:: Exercise ::
Quote, word for word, only the lines running from the line with "You are a computer-use" through the end of the listing. Leave out the pictures.

────────

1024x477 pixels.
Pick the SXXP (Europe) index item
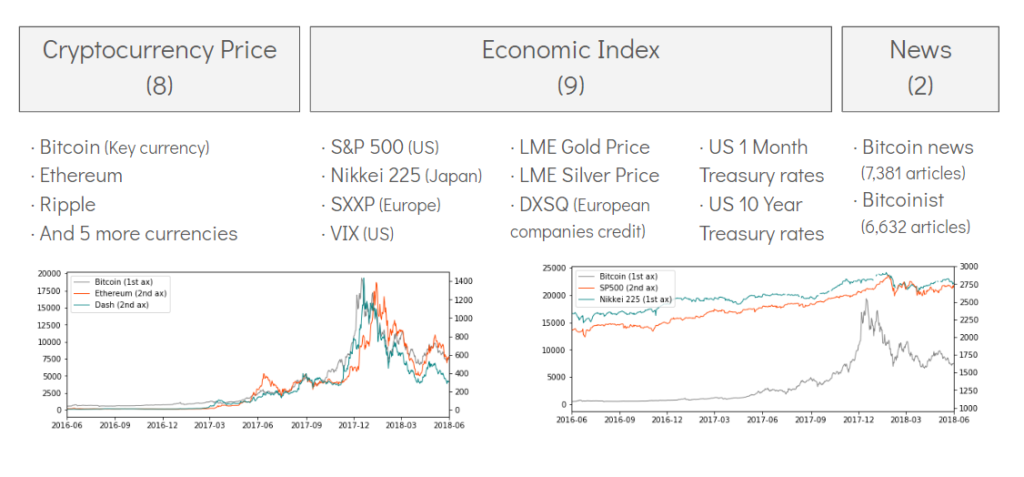[385, 205]
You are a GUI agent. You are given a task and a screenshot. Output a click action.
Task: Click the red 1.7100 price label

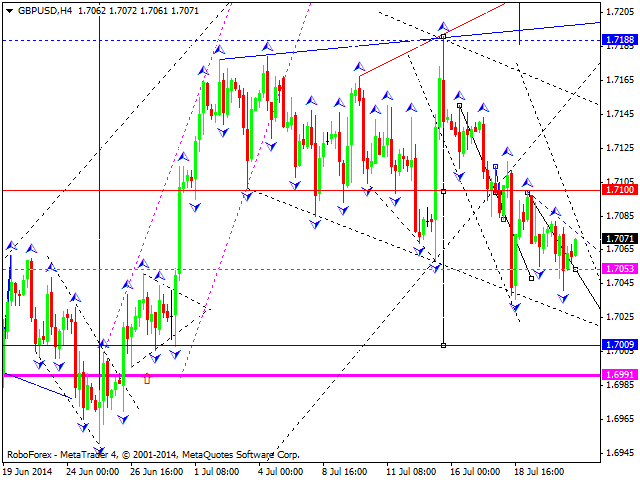pos(618,189)
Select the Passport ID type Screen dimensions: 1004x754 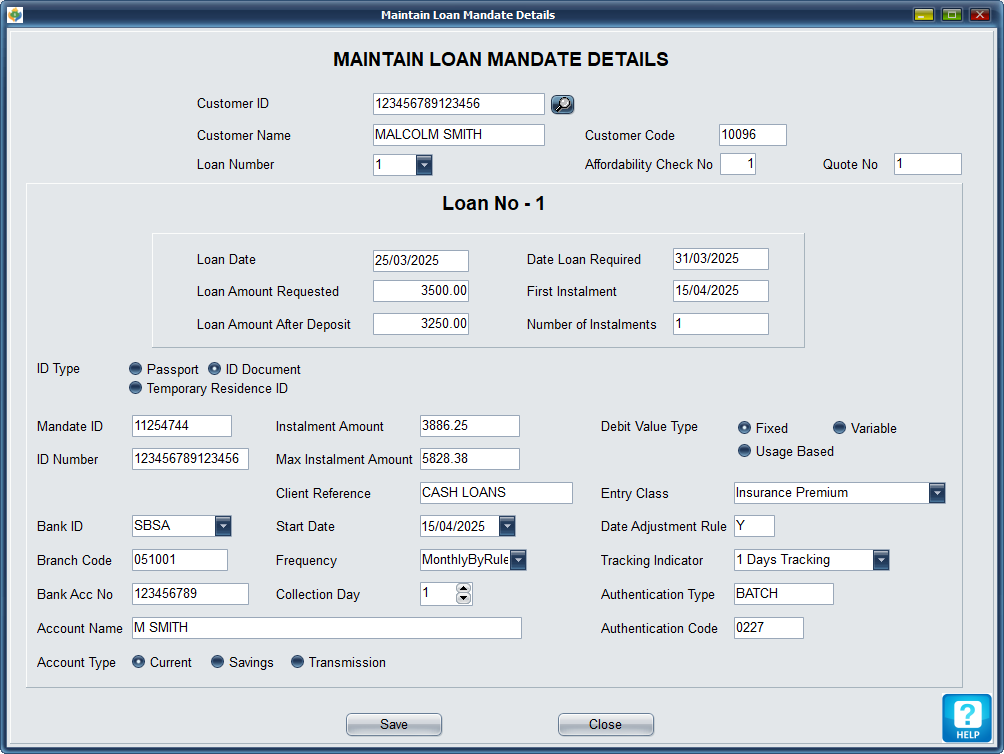(x=135, y=369)
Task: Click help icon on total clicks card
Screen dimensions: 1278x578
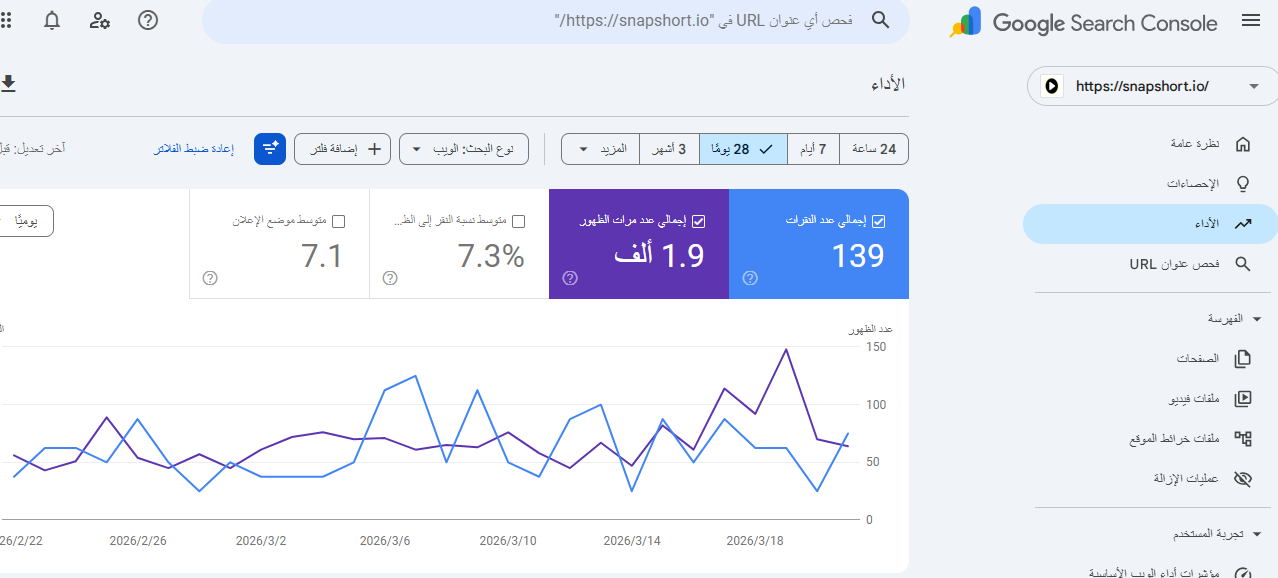Action: 750,278
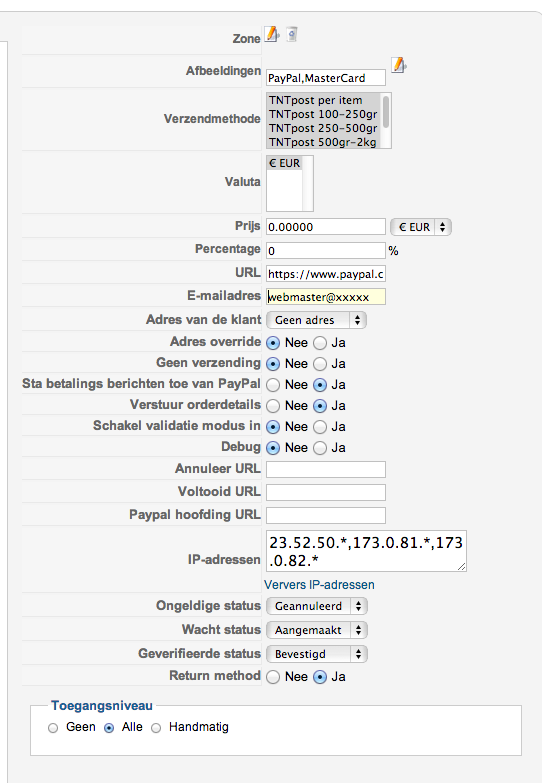Change the Geverifieerde status dropdown
This screenshot has height=783, width=542.
click(317, 654)
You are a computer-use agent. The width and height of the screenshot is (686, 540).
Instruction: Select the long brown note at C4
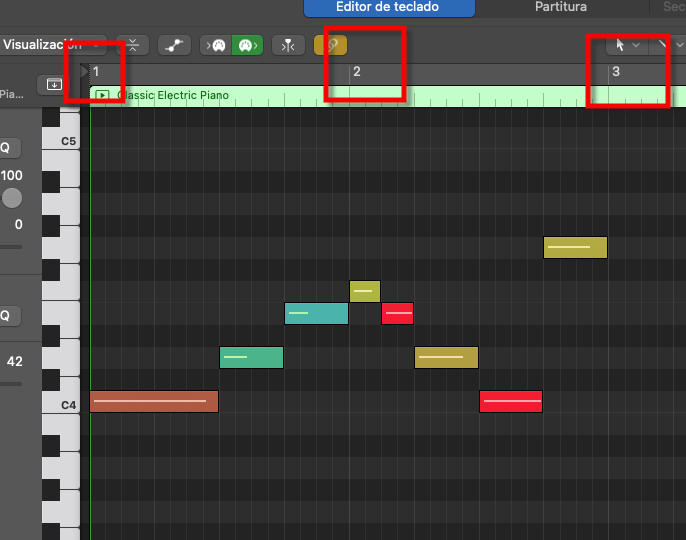coord(153,402)
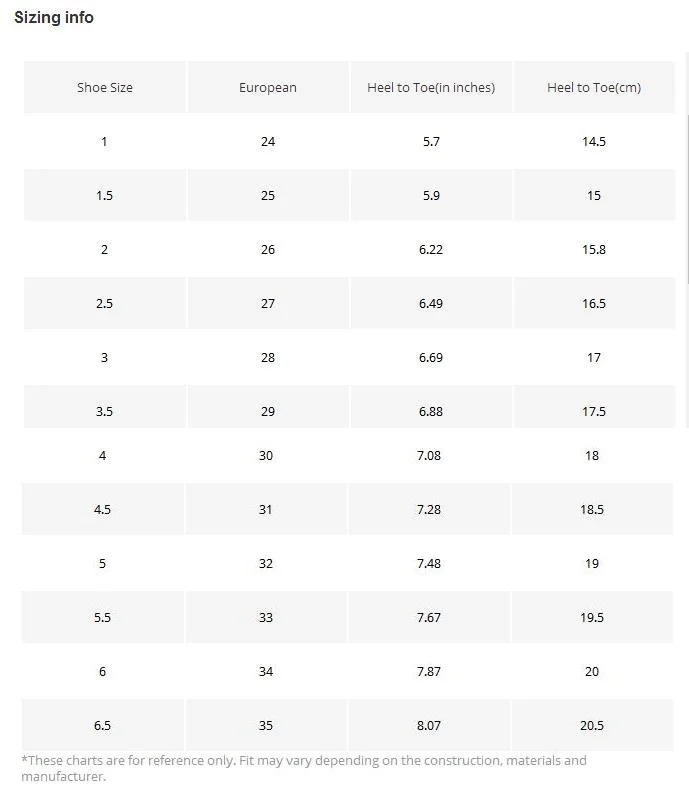
Task: Click the Heel to Toe(cm) header
Action: (x=594, y=87)
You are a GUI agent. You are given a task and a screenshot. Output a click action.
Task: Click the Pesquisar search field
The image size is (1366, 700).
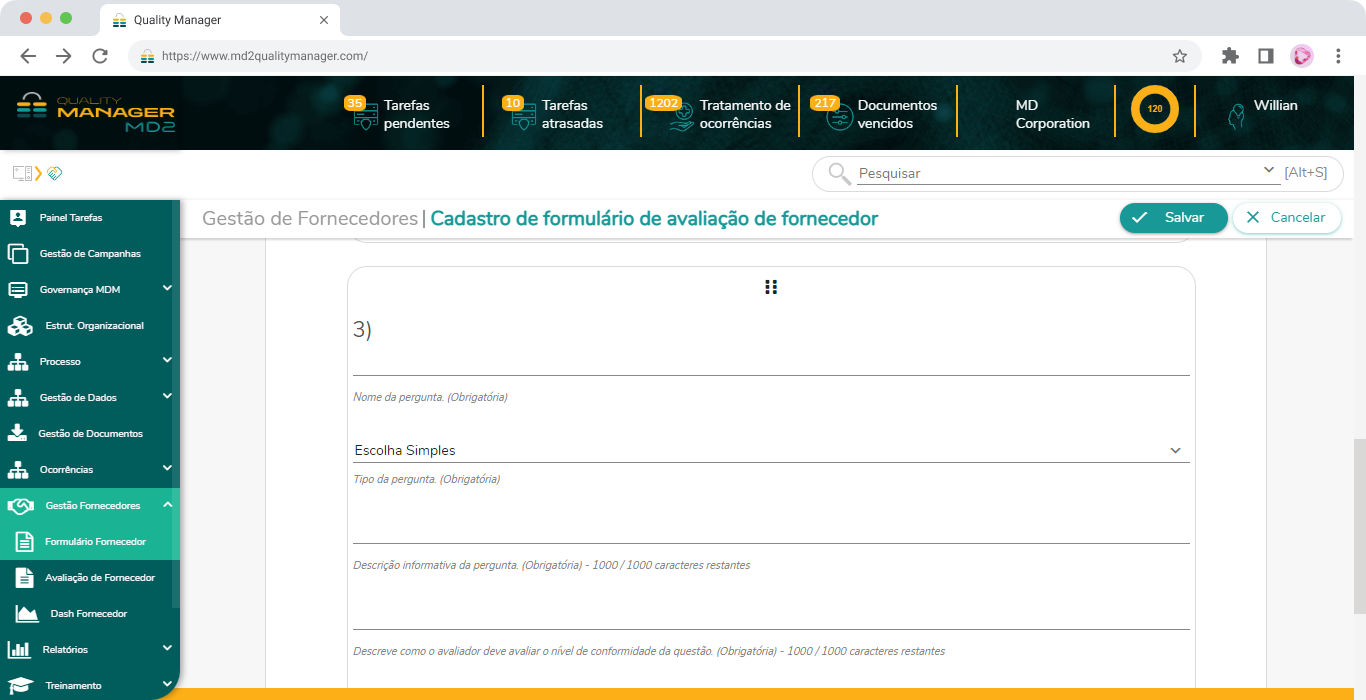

────────

:: Answer to this problem ::
You are a computer-use agent. The width and height of the screenshot is (686, 540).
Instruction: Select the long brown note at C4
coord(153,402)
Task: Click the Heel to Toe(cm) header
Action: (x=594, y=87)
You are a GUI agent. You are given a task and a screenshot. Output a click action.
Task: Click the Pesquisar search field
The image size is (1366, 700).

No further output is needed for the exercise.